Entries on where items appear:
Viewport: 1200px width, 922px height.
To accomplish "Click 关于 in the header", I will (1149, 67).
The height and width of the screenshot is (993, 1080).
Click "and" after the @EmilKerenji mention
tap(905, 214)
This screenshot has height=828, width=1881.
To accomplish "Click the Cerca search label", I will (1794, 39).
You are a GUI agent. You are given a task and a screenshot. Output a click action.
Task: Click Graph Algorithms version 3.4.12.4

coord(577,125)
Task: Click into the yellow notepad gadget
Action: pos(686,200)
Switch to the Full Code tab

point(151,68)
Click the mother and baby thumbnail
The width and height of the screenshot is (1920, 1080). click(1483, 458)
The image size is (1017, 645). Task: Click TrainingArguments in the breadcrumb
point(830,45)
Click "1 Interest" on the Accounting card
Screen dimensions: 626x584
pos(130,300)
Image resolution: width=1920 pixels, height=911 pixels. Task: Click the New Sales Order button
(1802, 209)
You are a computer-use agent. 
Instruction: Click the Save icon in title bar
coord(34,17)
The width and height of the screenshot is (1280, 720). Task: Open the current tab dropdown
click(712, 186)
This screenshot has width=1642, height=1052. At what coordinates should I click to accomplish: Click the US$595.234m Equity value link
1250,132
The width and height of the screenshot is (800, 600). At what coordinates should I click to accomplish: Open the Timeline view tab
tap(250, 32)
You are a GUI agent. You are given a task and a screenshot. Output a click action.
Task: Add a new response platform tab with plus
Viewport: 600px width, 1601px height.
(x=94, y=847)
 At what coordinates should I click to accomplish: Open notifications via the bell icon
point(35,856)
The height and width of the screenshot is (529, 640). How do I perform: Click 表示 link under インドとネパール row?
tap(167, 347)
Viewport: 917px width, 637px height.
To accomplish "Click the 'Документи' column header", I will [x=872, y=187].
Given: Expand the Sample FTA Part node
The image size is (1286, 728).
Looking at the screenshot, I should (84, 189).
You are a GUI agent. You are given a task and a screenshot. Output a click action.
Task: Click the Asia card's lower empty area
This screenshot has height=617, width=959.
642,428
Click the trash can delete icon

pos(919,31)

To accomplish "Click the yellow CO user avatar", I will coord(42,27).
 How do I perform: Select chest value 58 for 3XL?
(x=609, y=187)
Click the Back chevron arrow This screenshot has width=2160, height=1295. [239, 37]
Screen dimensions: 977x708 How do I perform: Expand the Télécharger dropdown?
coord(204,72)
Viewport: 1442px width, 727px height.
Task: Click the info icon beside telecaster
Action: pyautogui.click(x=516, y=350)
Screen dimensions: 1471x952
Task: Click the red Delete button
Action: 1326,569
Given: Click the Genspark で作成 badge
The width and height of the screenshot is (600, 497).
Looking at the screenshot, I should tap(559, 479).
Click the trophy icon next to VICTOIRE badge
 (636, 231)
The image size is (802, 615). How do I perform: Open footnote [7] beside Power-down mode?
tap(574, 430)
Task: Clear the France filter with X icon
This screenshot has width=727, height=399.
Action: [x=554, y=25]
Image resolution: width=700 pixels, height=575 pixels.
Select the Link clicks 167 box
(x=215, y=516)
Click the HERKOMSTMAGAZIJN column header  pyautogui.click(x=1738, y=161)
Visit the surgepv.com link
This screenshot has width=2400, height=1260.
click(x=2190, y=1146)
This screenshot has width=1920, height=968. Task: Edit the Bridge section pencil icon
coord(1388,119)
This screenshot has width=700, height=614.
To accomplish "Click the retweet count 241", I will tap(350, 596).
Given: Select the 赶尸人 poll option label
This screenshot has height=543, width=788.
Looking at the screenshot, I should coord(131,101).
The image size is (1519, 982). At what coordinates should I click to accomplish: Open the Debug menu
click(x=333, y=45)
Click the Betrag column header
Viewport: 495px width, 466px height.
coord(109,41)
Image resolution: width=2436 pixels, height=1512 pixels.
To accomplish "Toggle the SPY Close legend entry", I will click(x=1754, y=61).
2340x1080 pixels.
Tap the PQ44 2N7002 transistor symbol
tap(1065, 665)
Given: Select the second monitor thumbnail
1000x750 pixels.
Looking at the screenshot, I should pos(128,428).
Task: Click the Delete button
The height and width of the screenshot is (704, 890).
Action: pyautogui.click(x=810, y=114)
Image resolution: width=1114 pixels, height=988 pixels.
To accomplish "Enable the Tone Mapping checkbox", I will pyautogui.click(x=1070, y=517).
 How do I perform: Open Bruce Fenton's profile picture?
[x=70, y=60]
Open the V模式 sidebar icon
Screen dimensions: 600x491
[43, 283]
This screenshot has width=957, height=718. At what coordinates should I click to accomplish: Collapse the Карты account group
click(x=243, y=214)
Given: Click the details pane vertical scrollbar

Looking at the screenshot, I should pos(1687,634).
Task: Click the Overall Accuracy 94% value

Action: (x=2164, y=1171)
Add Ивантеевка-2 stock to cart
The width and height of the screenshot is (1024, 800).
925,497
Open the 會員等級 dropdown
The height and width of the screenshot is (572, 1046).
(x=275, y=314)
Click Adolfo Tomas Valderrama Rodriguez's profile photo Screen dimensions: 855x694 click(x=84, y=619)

### Set problem
Repeat the lines of the data exactly, starting at the line containing "Open the V模式 sidebar icon" and ending at the line containing "Action: (x=2164, y=1171)".

### Finished task
Open the V模式 sidebar icon
Screen dimensions: 600x491
[43, 283]
This screenshot has width=957, height=718. At what coordinates should I click to accomplish: Collapse the Карты account group
click(x=243, y=214)
Given: Click the details pane vertical scrollbar

Looking at the screenshot, I should pos(1687,634).
Task: Click the Overall Accuracy 94% value

Action: (x=2164, y=1171)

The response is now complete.